Der Strukturwandel verändert die Arbeitswelt. Eine Folge ist, dass sich auch der Ausbildungsmarkt ändern muss, um zukünftige Fachkräftebedarfe zu sichern. Auf dem Ausbildungsmarkt zeigt sich jedoch, dass Angebot und Nachfrage nicht immer zusammenpassen. Wie kommt es zu diesem Mismatch und wie kann man gegensteuern?
Der Fachkräftemangel in Mitteldeutschland ist in aller Munde. Eine zentrale Säule, um Fachkräfte zu sichern, ist die Ausbildung. Gerade am Ausbildungsmarkt wird jedoch in den letzten Jahren verstärkt ein Passungsproblem, ein sogenannter Mismatch, sichtbar: Auf der einen Seite gibt es viele unbesetzte Lehrstellen. Auf der anderen Seite bleiben zahlreiche Jugendliche ohne Ausbildungsplatz. Hinzu kommt, dass viele Auszubildende ihre Lehre abbrechen. So lag die Vertragslösungsquote für das Mitteldeutsche Revier im Jahr 2020 zwischen 28,2 % (Stadt Leipzig) und 33,4 % (Landkreis Mansfeld-Südharz), d. h. jede dritte begonnene Ausbildung wurde nicht beendet.
Der Strukturwandel mit seinen Facetten Dekarbonisierung, demografischer Wandel und Digitalisierung verstärkt die angespannte Situation auf dem Ausbildungsmarkt. Insbesondere die demografische Entwicklung hin zu einem Bevölkerungsrückgang führt dazu, dass sich die Anzahl der Bewerberinnen und Bewerber reduziert – ein Grund, weshalb es immer schwieriger wird, Lehrstellen zu besetzen. Dekarbonisierung und Digitalisierung haben hingegen zur Folge, dass in der Ausbildung neue Kompetenzen und Technologien vermittelt werden müssen, um Auszubildende entsprechend wirtschaftlicher Bedarfe zu qualifizieren.

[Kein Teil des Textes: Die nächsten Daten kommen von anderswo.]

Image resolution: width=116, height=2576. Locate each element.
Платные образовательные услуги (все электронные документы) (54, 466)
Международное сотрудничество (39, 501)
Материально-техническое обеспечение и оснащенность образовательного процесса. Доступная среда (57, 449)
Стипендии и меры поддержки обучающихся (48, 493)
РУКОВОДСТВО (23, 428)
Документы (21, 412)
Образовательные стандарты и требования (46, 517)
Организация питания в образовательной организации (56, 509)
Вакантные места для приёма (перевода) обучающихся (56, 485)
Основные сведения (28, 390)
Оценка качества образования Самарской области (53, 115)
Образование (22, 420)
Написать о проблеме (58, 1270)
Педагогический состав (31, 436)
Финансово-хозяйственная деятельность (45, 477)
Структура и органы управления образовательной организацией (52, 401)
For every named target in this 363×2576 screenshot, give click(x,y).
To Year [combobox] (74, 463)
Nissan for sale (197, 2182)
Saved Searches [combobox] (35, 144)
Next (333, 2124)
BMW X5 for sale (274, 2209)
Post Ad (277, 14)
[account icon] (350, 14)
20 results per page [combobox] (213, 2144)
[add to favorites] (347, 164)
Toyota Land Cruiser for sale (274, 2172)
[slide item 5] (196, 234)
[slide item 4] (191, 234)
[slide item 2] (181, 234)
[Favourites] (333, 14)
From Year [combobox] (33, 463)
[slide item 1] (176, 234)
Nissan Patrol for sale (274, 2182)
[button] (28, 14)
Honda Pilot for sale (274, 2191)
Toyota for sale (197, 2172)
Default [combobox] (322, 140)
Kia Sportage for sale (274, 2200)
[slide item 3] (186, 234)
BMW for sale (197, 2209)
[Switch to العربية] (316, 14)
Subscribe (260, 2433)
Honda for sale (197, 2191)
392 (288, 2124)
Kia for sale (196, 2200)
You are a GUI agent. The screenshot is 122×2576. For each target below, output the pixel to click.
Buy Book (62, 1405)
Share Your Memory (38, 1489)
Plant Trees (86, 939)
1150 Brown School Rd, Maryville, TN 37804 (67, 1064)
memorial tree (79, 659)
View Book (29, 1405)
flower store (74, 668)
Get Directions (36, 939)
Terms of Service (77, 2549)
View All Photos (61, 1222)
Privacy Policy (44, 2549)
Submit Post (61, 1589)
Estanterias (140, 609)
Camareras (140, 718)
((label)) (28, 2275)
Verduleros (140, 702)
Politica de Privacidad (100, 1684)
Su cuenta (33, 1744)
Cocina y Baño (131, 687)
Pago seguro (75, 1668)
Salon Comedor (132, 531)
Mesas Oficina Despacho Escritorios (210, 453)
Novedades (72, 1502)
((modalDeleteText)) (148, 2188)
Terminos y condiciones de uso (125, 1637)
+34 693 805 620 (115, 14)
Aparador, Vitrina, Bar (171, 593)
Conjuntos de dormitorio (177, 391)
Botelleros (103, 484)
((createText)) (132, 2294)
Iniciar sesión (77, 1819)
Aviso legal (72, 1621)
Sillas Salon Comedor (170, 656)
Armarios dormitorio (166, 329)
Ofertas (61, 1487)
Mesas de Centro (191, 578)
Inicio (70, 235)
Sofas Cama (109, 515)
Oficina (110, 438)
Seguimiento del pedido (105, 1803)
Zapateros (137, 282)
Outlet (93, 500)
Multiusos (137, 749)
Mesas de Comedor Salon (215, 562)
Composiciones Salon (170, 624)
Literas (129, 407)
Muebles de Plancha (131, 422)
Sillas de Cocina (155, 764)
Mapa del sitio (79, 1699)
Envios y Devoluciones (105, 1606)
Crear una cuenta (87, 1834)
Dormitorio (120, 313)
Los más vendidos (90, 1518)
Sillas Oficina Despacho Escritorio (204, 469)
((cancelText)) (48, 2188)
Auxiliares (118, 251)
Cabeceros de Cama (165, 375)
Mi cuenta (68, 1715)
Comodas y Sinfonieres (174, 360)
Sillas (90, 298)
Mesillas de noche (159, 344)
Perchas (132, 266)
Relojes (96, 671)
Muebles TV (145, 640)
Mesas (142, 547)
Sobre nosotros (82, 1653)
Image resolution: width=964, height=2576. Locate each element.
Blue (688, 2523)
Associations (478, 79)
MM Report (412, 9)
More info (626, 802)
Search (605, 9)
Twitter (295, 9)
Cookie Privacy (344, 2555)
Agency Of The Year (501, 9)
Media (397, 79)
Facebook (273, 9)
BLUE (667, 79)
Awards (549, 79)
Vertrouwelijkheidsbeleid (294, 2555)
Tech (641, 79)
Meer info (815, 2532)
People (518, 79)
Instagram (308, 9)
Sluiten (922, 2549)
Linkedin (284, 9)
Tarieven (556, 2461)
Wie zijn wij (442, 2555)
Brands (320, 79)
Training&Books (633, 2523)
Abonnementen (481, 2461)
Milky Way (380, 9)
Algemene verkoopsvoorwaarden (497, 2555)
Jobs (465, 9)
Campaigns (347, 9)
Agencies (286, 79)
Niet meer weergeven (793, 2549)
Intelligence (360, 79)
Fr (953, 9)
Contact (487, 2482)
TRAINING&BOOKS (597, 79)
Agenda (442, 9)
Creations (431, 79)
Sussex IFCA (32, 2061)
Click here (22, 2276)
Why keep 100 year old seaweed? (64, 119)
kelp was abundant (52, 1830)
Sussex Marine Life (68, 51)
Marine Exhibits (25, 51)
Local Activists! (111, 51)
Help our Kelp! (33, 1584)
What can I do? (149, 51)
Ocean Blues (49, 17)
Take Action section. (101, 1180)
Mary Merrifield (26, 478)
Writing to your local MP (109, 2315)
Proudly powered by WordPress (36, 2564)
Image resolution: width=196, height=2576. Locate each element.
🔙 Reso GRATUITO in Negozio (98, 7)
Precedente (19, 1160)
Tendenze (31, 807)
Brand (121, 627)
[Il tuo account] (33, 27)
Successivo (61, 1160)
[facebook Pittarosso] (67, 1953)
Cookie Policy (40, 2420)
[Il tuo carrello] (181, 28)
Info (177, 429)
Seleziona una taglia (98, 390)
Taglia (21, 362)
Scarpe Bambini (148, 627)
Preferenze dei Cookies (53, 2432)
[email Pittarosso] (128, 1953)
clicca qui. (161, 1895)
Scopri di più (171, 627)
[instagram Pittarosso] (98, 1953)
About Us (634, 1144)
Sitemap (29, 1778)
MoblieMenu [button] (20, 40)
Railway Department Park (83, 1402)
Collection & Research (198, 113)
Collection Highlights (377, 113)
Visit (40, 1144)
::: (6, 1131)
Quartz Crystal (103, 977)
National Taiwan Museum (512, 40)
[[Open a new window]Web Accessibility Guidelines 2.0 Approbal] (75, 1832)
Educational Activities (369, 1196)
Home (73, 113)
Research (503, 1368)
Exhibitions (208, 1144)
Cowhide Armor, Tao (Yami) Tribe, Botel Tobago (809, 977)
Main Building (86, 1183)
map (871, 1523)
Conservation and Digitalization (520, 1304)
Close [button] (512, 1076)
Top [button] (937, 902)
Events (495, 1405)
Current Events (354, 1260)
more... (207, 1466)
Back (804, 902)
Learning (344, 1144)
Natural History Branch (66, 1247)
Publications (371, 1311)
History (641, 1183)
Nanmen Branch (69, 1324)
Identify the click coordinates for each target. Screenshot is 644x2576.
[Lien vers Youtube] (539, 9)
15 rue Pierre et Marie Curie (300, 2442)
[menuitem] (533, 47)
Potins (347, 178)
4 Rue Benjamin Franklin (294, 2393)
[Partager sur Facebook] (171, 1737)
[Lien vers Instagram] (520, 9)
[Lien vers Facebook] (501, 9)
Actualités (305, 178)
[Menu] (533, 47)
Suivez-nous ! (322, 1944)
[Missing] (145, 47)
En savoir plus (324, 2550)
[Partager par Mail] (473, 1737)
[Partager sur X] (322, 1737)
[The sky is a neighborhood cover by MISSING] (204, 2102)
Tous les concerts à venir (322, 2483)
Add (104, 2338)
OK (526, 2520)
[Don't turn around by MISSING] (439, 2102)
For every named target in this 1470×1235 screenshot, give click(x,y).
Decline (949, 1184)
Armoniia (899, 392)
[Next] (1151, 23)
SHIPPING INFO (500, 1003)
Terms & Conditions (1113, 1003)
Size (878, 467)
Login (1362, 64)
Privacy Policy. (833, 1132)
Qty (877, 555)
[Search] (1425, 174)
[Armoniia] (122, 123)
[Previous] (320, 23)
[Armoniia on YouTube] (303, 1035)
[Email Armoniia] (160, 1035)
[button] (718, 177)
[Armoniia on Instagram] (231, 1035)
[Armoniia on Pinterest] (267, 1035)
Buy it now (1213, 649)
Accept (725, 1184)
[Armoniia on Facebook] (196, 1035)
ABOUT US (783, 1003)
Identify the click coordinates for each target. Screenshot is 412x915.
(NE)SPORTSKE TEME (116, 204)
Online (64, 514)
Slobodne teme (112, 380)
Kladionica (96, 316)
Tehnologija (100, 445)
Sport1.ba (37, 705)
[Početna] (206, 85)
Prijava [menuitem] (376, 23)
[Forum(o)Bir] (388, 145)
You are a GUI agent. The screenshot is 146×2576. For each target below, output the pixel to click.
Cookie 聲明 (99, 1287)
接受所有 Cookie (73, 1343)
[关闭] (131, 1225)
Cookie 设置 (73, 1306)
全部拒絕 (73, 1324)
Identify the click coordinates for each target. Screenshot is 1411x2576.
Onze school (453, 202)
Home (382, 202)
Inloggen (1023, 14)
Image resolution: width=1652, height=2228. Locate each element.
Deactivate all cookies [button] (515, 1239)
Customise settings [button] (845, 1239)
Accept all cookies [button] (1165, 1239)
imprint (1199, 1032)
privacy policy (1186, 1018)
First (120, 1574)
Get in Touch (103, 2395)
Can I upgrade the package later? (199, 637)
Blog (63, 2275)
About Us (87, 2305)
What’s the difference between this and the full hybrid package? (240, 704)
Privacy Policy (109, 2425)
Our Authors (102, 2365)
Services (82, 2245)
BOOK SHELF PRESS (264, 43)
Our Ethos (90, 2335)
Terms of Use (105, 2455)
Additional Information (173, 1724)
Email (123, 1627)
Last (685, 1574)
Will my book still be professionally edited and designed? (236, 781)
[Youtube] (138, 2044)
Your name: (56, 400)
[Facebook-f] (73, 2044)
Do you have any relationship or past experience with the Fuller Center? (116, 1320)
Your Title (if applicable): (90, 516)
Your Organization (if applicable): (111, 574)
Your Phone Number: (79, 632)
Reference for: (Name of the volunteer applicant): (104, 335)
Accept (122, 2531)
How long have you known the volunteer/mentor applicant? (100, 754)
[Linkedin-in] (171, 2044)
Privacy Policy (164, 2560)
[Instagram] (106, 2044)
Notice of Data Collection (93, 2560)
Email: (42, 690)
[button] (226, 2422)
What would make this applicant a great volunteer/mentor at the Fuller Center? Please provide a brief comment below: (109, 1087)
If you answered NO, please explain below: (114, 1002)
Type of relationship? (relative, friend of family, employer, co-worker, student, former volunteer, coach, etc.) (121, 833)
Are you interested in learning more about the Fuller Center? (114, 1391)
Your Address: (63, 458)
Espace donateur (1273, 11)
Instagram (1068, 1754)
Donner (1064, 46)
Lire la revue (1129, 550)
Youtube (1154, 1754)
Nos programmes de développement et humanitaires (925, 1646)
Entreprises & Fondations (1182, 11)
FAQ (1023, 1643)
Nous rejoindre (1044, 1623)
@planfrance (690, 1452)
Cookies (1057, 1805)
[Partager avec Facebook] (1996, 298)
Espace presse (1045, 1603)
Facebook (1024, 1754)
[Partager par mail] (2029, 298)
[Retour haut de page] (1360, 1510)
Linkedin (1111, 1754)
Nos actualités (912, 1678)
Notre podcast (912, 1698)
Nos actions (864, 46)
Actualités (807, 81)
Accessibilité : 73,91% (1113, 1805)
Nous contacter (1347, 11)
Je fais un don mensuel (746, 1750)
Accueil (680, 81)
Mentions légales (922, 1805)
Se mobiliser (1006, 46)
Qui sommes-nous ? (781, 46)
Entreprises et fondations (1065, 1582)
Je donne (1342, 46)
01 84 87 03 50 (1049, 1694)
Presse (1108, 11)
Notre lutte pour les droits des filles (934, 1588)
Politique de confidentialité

Um die Passung auf dem Ausbildungsmarkt erfolgreich zu gestalten, sollte der Übergang von der Schule zum Beruf besonders in den Blick genommen werden. Wie kann es gelingen, Fachkräfte für wirtschaftlich notwenige Bedarfe auszubilden und zugleich Jugendlichen eine Ausbildung zu ermöglichen, die ihren individuellen Vorstellungen und Wünschen entspricht? Ein wichtiges Instrument, um Angebot und Nachfrage auf dem Ausbildungsmarkt aufeinander abzustimmen, ist die Berufsorientierung. Als Netzwerkbüro BiSMit widmen wir uns aktuell dem Thema Berufsorientierung mit einer umfassenden Studie.
Wir richten mit unserer Studie den Fokus auf die Berufsorientierungslandschaft des Mitteldeutschen Reviers, also einer Region, die sich über die Länder Sachsen, Sachsen-Anhalt und Thüringen erstreckt. In dieser Region führen wir qualitative Interviews mit Expertinnen und Experten, die in der Berufsorientierung aktiv sind, beispielsweise mit Verantwortlichen der Bundesagentur für Arbeit, der Kammern und Gewerkschaften. Dabei werden städtisch und ländlich geprägte Kommunen der drei Bundesländer berücksichtigt.
Wir möchten von den Expertinnen und Experten erfahren, welche Änderungen sie in der Arbeitswelt erkennen und welche Herausforderungen für die Berufsorientierung angesichts der gesellschaftlichen Transformation bestehen. Weiterhin fragen wir nach den Ansprüchen der heranwachsenden Generation sowie nach Optimierungspotenzialen und konkreten Handlungsmöglichkeiten.
Bezüglich der Nachfrageseite von Berufsorientierung planen wir eine Online-Befragung von Jugendlichen aus Abschlussklassen weiterführender Schulen in allen drei Bundesländern. Wir möchten beispielsweise von ihnen erfahren, wie sie sich auf Berufswahl und Karriereplanung vorbereitet fühlen, ob und wie sie sich das zukünftige Leben in ihrer Region vorstellen können oder welche Informationsangebote sie zur Berufsorientierung nutzen.
Wir haben bereits die Interviews mit Expertinnen und Experten geführt. Am 8. November 2023 stellen wir in einer Online-Veranstaltung erste Befunde unserer Arbeit vor. Die Befragung der Jugendlichen ist für die erste Hälfte 2024 geplant. Anschließend werden die Ergebnisse ausgewertet, präsentiert und veröffentlicht.